5.     Information Security Breach and Remedial Actions. Without limiting any other provision of this Agreement, if (x) Provider or any Provider Affiliate deliberately or inadvertently collects, uses, or discloses Mozilla Data in breach of the Data Protection Requirements or this Agreement or (y) Mozilla, Provider, or a Provider Affiliate discovers, is notified of, or has reasonable awareness that an unauthorized access, acquisition, theft, disclosure or use of Mozilla Data has occurred or is likely to occur (each such event in (x) and (y), an “Information Security Breach”), Provider shall immediately notify Mozilla of such Information Security Breach.  Furthermore, at Mozilla’s option, Provider shall: (a) investigate, remediate, and mitigate the effects of the Information Security Breach; and (b) provide Mozilla with assurances satisfactory to Mozilla that such Information Security Breach will not recur. Additionally, if any Information Security Breach or other unauthorized access, acquisition or disclosure of Mozilla Data occurs or is likely to have occurred and (i) applicable laws (including without limitation Data Protection Requirements) require, in Mozilla’s sole discretion, notification of public authorities, agencies or individuals whose data were so affected or other remedial actions or (ii) Mozilla determines in its sole discretion that Mozilla remedial measures (including without limitation notice, credit monitoring services or the establishment of a call center to respond to Mozilla inquiries), are warranted (collectively, the ”Remedial Actions”), Provider will at Mozilla’s request undertake such Remedial Actions. All Remedial Actions and notifications shall be at Provider’s expense. Provider shall maintain an inventory of Mozilla Data breaches, including without limitation the facts surrounding the breach, its effects, the remedial action taken and the names, addresses and state of residence of all impacted individuals.

6.     Post Termination Activity. Upon expiration or termination of this Agreement for any reason, or upon request by Mozilla, Provider shall (and shall cause each Provider Affiliate to) immediately:  (a) stop processing Mozilla Data; and (b) destroy Mozilla Data in accordance with Mozilla’s written instructions unless Mozilla requests that Provider return all Mozilla Data to Mozilla, in which case Provider shall return all Mozilla Data to Mozilla within 15 days of termination or expiration of the Agreement.

7.     Interest in Mozilla Data. Provider acknowledges that Mozilla owns all right, title, and interest in and to Mozilla Data.  Mozilla reserves all rights not granted to Provider under this Agreement.

And here is our plain English set of guidelines that we try to provide to vendors upfront:

Mozilla’s Deal Requirements

Mozilla looks for vendors who are willing to work with us to ensure our data* is protected and kept confidential.   Specifically, we ask our vendors to commit to the following and want to ensure before moving to a contract discussion that you are willing to work with Mozilla on these points.  The actual agreement terms will go into more detail.

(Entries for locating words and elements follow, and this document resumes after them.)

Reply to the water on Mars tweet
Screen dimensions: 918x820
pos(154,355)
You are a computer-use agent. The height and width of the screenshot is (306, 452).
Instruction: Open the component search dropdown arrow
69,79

You should know that Safe Harbor compliant vendors receive fast track status in our contract review process.  If you are not, we need to pass on to you the Model Clauses that the EU has put out to ensure that people’s data is treated right.

-You’ll only use our data to provide the services and won’t disclose or collect it for any other purpose and you won’t correlate or aggregate it with any other data;

-You’ll comply with our privacy policies.

-You’ll agree to comply with all privacy laws that apply to us, including the EU laws around data and security.

-You’ll use industry best practices to secure our data.

-If there is a breach of our data, you will stand behind that and undertake remedial actions to correct the problem and notify and make whole all those affected.

-When our agreement ends, you will stop using and will destroy our data.

-We own all our data.

-If you break one of the promises above, you will stand behind that and compensate Mozilla and those affected without expecting Mozilla to pick up all or some of the tab.

If your company can provide these assurances, we’d like to talk to you more about working together.

*When we say “our data” we mean whatever data you are exposed to as part of our relationship, like Mozilla’s, its users’ and its employees’ data, depending on what services you provide.